_Brief_:
Pull every line with "will" from the data.

┏━━

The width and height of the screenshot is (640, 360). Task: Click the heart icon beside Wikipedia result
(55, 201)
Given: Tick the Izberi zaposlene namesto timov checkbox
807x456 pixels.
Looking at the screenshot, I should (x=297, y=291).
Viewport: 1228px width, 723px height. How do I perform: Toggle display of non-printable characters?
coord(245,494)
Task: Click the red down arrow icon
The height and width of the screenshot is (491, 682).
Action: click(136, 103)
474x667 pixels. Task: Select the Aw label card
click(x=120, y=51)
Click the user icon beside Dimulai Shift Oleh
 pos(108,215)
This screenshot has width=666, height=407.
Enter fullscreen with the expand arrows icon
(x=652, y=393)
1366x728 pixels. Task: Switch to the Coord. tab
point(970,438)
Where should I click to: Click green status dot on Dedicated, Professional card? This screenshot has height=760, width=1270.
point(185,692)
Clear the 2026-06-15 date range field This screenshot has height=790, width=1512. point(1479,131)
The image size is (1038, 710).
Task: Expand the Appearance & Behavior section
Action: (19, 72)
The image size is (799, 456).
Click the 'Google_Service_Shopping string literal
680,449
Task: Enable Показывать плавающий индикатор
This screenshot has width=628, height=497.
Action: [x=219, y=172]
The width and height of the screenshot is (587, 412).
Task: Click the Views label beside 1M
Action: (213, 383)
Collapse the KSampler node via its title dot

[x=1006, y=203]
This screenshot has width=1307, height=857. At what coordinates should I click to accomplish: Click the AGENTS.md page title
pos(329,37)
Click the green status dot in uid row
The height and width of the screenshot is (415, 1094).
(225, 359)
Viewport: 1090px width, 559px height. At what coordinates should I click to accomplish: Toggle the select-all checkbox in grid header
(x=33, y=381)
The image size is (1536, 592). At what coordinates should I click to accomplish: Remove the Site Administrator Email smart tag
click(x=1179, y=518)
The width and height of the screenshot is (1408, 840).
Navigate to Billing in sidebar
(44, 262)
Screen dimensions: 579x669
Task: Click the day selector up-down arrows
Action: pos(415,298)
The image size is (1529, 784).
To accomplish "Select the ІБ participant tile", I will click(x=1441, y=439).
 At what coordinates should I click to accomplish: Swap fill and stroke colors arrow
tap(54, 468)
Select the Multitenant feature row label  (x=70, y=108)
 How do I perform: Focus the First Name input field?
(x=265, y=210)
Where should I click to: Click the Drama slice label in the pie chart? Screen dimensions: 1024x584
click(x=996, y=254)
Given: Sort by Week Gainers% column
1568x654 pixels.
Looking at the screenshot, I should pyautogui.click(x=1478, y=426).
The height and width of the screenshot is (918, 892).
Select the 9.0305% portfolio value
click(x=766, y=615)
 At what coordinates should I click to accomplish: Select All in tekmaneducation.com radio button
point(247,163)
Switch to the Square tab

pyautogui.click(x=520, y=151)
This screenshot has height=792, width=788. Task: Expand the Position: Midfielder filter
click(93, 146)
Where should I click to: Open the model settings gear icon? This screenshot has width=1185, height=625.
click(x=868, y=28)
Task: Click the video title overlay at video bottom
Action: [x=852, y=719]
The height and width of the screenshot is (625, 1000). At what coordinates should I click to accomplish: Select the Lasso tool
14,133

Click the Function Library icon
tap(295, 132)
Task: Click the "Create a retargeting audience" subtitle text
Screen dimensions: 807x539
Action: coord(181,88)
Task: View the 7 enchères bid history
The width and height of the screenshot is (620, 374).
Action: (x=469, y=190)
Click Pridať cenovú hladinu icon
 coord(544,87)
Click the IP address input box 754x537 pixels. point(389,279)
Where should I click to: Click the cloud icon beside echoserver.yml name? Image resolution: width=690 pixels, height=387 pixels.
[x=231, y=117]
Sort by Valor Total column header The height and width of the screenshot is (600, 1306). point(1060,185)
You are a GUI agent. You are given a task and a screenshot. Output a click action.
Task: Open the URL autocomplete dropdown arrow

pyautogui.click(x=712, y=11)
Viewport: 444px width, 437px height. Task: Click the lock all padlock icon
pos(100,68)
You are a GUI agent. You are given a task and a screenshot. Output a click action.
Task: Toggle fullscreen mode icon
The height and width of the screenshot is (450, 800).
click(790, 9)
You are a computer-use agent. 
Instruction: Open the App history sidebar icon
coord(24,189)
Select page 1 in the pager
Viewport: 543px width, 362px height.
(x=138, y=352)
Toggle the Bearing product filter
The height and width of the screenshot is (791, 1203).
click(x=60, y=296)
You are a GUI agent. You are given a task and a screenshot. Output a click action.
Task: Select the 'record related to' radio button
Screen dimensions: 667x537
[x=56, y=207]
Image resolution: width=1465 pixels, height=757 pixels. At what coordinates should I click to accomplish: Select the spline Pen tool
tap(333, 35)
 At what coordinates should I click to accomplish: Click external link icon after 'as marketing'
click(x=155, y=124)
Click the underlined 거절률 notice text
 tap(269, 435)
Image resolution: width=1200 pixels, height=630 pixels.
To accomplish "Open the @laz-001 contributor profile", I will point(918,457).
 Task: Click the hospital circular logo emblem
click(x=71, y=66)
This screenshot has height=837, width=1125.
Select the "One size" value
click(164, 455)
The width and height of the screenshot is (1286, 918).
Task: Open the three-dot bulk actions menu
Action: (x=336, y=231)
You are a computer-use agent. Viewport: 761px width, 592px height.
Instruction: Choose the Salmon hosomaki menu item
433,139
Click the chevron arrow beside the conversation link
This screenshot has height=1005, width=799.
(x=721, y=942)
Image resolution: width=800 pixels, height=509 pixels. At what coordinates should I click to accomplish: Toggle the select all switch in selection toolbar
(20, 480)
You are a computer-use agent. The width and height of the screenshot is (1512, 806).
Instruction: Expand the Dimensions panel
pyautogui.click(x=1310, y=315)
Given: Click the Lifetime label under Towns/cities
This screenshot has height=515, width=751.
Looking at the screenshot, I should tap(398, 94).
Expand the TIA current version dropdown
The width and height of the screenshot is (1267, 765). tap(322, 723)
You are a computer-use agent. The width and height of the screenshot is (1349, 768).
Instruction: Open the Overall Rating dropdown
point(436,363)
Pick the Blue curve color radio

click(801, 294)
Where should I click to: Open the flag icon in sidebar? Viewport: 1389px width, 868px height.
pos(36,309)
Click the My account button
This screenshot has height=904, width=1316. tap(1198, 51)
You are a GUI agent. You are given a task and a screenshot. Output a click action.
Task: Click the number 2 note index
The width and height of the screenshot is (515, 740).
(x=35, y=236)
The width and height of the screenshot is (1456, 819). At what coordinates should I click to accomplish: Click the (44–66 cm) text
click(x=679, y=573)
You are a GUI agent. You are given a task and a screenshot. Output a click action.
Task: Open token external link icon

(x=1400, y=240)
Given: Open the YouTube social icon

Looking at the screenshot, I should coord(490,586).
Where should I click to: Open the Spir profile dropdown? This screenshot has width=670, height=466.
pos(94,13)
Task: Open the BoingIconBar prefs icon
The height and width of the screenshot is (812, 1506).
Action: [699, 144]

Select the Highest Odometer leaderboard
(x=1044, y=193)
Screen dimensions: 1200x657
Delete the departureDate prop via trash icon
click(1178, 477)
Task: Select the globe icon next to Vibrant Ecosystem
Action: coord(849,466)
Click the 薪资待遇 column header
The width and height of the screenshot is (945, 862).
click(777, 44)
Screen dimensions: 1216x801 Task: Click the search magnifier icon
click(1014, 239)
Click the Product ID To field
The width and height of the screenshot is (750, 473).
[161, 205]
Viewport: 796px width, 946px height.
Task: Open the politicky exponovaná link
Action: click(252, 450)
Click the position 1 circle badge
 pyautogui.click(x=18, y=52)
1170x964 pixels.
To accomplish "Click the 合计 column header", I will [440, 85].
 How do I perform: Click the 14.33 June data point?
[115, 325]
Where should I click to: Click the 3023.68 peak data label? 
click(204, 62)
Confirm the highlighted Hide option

┗━━

_Output of the task_:
To accomplish "Select the ІБ participant tile", I will click(x=1441, y=439).
To accomplish "Open the @laz-001 contributor profile", I will point(918,457).
To accomplish "Click the 合计 column header", I will [440, 85].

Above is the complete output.